El libro de la Selser es una muestra valiosa de periodismo narrativo. También contó con la cuidadosa labor de editora de su hermana, la periodista y escritora Irene Selser que se comprometió con Gabriela para llevarlo hasta el final, al que estamos presenciando.

Gabriela informa desde Nicaragua para la agencia alemana de prensa (Dpa). Vive en una casa al sur de la capital, y cultiva un bellísimo jardín. Así como cuando niña ya adoraba a los perros y llego a seleccionar a sus novietes según el perro que tenían, ahora juega con sus perras Olivia y Luna. Son sus corresponsales adjuntas, dice.

Me comunico con Gabriela Selser desde el absoluto segundo plano en el que se coloca la joven periodista que admira a la gran periodista que además de ejercer la profesión de manera altamente notable, abrió brecha en la redacción y en el entorno para que las que llegamos después nos resultara todo más leve. Ahora, la aplaudo con mayor fuerza por enseñar el camino de cómo transformar los hechos periodísticos en belleza.

@1001tropicos

  1. Vieras el ambiente que envolvió la presentación del libro. Además del interés por conocer la obra de una destacada periodista, fue como asistir a una especie de cofradía donde todos volteaban la cabeza para ver si reconocían a alguien. Yo saludé a dos amigos que no veía desde los años ochenta y me di cuenta que son más parecidos a lo que fueron que a lo que son ahora. Pero de eso hablaremos en otra ocasión.

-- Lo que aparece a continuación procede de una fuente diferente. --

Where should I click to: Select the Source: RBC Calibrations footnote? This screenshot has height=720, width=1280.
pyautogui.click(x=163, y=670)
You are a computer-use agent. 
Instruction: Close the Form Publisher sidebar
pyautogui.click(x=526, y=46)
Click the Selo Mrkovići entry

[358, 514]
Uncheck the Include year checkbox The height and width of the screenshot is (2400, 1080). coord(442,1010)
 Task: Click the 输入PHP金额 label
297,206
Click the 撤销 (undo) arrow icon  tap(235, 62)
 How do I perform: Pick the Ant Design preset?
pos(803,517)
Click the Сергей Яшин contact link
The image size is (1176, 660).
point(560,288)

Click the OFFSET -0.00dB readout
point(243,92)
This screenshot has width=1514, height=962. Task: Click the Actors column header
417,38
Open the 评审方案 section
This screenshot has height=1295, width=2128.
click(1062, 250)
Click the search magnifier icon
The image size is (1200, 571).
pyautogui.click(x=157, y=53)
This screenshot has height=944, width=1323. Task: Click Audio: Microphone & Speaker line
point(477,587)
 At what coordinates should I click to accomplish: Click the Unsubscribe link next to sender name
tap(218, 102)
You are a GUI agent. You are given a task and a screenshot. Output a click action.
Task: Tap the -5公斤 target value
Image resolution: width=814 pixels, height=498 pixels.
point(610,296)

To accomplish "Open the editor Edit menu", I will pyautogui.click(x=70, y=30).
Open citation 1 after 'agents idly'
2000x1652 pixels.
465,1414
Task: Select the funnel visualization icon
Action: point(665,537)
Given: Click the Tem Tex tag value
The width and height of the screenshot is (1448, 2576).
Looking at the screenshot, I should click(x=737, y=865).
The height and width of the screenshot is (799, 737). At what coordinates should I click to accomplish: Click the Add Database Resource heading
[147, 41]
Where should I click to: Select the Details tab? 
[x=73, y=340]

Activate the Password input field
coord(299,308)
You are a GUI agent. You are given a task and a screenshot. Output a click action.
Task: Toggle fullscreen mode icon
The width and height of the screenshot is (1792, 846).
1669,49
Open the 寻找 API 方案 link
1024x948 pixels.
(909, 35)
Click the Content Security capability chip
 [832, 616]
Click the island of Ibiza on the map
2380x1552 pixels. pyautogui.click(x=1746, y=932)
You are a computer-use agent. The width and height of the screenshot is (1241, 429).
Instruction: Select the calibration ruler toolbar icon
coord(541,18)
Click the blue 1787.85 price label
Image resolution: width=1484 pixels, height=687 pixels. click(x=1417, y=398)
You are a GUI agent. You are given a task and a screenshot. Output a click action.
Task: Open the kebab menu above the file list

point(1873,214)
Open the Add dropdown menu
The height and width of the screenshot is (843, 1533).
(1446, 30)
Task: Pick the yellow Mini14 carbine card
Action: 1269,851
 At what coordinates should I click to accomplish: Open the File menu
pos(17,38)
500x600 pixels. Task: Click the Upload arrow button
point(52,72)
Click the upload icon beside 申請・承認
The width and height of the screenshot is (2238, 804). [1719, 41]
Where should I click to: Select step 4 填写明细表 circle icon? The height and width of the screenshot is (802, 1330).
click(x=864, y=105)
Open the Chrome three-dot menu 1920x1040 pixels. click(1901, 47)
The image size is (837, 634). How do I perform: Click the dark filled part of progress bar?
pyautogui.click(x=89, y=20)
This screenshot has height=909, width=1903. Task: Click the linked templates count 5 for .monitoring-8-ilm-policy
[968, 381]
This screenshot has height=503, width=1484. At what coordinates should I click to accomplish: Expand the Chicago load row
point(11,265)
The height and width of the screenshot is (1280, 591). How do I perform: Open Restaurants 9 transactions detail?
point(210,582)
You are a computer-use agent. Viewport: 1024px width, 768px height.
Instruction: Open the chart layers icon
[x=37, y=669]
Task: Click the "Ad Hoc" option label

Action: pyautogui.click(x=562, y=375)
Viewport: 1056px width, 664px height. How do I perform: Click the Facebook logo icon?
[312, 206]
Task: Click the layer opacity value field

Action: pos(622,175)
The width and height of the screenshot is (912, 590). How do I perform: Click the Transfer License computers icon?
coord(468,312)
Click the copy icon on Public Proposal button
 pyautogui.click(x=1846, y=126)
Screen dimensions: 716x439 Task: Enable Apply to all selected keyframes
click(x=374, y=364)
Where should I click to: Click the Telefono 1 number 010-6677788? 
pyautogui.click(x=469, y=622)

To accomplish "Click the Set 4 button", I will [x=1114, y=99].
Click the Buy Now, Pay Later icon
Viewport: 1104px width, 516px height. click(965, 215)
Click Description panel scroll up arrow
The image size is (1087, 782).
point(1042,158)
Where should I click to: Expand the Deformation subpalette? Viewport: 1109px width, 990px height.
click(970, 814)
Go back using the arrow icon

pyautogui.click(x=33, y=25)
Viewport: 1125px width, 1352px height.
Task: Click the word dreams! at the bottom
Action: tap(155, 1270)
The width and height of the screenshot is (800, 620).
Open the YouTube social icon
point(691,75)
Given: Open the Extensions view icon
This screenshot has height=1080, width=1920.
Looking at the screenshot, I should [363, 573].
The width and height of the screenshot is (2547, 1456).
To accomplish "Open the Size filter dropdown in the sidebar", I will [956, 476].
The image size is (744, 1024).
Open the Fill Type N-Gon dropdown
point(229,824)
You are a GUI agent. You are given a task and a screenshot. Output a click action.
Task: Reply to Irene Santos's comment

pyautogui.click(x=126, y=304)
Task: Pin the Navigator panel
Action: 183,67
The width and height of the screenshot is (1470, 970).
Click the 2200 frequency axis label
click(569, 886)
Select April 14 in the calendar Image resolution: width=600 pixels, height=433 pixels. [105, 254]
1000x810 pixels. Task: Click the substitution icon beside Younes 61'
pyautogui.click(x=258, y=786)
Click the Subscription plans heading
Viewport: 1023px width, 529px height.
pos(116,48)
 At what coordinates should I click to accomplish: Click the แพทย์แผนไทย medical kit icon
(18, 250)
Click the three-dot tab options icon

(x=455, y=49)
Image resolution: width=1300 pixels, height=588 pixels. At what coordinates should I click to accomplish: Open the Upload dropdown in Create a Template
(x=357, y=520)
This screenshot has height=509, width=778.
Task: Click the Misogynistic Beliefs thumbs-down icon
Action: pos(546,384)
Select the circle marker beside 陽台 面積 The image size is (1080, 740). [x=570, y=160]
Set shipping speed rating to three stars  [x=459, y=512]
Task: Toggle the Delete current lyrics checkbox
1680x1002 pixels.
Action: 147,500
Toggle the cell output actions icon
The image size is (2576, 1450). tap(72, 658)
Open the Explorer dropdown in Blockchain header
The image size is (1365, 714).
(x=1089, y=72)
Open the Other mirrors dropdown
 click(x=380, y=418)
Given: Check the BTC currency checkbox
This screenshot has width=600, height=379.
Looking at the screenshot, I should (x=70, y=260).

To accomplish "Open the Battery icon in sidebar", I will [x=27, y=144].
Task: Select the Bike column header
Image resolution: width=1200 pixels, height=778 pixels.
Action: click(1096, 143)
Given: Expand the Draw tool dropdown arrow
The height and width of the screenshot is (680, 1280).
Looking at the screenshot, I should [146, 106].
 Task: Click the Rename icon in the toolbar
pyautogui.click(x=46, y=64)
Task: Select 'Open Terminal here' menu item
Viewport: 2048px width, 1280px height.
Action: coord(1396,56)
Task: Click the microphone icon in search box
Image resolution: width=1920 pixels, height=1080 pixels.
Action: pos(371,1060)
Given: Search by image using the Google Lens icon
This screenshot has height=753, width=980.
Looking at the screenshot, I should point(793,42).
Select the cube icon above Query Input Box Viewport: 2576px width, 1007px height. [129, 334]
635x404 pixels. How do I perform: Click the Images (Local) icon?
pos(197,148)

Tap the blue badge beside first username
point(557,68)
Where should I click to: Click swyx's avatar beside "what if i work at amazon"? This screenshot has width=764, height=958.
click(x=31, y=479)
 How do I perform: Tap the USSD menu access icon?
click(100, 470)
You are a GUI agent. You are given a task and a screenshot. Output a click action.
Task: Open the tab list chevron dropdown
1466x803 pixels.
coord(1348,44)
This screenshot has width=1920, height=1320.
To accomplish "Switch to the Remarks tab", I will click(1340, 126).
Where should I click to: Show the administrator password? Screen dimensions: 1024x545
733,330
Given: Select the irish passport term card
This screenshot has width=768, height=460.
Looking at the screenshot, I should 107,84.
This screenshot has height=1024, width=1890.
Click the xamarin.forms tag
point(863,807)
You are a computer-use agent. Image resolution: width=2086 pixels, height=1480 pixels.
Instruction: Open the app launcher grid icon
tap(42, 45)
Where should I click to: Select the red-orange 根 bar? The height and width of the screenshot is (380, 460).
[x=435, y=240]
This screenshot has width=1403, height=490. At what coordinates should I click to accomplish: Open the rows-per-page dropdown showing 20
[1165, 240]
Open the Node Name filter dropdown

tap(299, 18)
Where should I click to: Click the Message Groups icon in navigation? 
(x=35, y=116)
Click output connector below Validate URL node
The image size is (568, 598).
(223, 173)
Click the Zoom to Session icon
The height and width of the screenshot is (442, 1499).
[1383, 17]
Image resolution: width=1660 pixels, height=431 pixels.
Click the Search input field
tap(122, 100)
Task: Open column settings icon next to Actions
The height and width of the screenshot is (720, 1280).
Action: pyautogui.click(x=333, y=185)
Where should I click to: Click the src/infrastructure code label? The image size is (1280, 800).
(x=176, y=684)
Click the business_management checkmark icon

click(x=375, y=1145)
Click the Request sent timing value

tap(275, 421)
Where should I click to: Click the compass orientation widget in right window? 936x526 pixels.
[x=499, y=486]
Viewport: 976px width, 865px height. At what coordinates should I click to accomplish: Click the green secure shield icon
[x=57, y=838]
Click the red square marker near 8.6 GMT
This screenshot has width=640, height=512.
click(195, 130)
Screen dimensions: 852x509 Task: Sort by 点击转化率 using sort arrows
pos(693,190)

    Te decía que el ambiento estuvo tremendo, altamente emotivo. Imaginé lo que estaría pensando Gabriela en esos momentos, aunque su sonrisa despejaba cualquier duda. Ella estaba feliz y nosotros también. Felices todos porque estábamos frente al nacimiento de un relato nuevo, abierto y limpio, desprejuiciado; escrito por una mujer que vivió la revolución con un amor reservado a los verdaderos patriotas. Yo leía el prólogo mientras la sala se llenaba y pensaba lo que después varios dijeron, que tocaba ahora contar más historias; más historias con letras minúsculas que al final terminan siendo las mayúsculas.

    Alguien habló de las historias «oficiales», pero es que éstas no existen. Porque tanta razón tiene Sergio Ramírez, Violeta Barrios y un ministro de educación, como lo contado por un desmovilizado de las armas o un confiscado de manera injusta. Todos cruzamos las historias para que la historia con «H» mayúscula realmente tenga sentido de apropiación.

    Cuánta razón tenés al decir que presenciamos el inicio de una nueva etapa. Creo que se trata de una etapa de desahogo generacional, una catarsis colectiva tan hermosa como impostergable.